As far as I know, namedtuples expose a strict superset of the API of tuples, so there shouldn't be any breaking changes.

Describe alternatives you've considered

This very ugly solution:

grouping_cols = ["col1", "col2"]
g = df.groupby(grouping_cols)
name, _ = next(iter(g))
name_col1 = name[grouping_cols.index("col1")]
# now name_col1 is the value in the `name` tuple corresponding to the `"col1"` column

Additional context

Ideally I could simply write name.col1.

TomAugspurger commented 3 years ago

As far as I know, namedtuples expose a strict superset of the API of tuples, so there shouldn't be any breaking changes.

In the past we ran into issues with namedtuples not being pickleable, being limited to (I think) 255 fields (which may be less relevant for groupby than for itertuples, but I guess it's possible someone is grouping by >255 levels).

rben01 commented 3 years ago

I can create a namedtuple with 10,000 fields without an issue (although it does take some time), but the pickleability does seem like a problem. Maybe a groupby argument names_as_namedtuple: bool that controls this behavior to maintain backwards compatibility? I never attempt to pickle groupby names, so I'd definitely pass names_as_namedtuple=True to all my own groupbys.

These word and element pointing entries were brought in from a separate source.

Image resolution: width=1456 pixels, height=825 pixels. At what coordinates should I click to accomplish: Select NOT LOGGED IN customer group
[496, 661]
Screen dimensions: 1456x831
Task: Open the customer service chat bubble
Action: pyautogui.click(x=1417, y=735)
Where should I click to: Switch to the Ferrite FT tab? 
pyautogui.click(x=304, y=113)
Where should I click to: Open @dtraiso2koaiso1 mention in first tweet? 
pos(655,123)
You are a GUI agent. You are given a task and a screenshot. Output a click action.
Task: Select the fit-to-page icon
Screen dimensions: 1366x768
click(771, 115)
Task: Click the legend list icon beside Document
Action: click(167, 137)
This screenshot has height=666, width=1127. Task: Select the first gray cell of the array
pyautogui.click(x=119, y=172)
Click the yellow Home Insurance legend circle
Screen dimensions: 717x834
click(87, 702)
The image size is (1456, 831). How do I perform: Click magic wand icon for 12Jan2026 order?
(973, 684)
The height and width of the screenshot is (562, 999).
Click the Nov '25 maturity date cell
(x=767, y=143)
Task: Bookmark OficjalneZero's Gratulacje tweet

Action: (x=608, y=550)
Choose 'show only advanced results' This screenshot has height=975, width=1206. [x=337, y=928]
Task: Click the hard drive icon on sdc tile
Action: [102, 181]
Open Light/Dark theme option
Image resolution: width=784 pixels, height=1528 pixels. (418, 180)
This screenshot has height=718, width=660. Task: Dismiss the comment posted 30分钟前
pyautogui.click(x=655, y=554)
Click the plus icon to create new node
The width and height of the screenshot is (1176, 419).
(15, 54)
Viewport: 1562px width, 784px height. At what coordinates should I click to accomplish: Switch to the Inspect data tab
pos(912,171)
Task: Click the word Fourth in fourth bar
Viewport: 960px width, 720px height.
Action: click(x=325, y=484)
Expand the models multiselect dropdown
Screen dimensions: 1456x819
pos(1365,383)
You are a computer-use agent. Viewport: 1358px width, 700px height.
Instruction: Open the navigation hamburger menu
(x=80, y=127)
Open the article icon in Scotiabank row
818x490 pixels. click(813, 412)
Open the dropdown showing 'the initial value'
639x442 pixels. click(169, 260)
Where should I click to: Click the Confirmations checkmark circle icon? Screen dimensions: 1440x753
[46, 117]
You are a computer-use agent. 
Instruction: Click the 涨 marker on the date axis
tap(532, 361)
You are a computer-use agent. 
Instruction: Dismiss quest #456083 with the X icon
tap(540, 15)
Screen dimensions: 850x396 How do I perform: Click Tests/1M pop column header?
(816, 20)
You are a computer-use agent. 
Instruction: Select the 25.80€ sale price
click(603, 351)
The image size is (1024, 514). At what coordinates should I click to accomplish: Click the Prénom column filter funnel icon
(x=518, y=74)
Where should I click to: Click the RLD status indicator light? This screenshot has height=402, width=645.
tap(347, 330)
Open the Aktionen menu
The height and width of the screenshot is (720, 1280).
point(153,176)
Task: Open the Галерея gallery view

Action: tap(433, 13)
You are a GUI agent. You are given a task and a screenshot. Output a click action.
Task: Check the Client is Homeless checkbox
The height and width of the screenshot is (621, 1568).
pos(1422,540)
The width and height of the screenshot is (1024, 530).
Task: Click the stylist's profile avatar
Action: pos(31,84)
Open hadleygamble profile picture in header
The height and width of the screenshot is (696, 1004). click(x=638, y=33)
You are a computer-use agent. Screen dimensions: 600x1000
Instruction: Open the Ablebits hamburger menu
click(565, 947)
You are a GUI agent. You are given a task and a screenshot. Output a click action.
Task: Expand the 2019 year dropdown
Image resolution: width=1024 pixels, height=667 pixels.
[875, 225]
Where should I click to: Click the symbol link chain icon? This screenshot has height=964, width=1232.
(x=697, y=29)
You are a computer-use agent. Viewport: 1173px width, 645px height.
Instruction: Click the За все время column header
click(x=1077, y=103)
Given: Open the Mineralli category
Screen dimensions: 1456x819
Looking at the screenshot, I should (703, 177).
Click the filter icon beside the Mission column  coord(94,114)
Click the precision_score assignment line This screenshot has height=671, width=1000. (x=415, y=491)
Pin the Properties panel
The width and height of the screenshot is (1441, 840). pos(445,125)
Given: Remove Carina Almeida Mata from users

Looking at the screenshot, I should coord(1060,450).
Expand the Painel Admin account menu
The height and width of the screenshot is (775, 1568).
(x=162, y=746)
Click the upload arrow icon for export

rben01 commented 3 years ago

I also wonder about the feasibility of using a plain old dict for the name. They’d be able to have any valid column label as a key, and since they’re ordered, they’d have tuple(name_dict.values()) == name_tuple. And since dicts are built in, they're pickleable.

(In simple cases you could create a dict yourself by zipping the group name with the groupby columns, but this won’t work in general if the groupby columns are something other than the column labels, e.g., a pd.Grouper object)

nkvaltine commented 2 years ago

Zipping the name and columns together works for my case, so thanks for the tip, but I also think it should be a named tuple.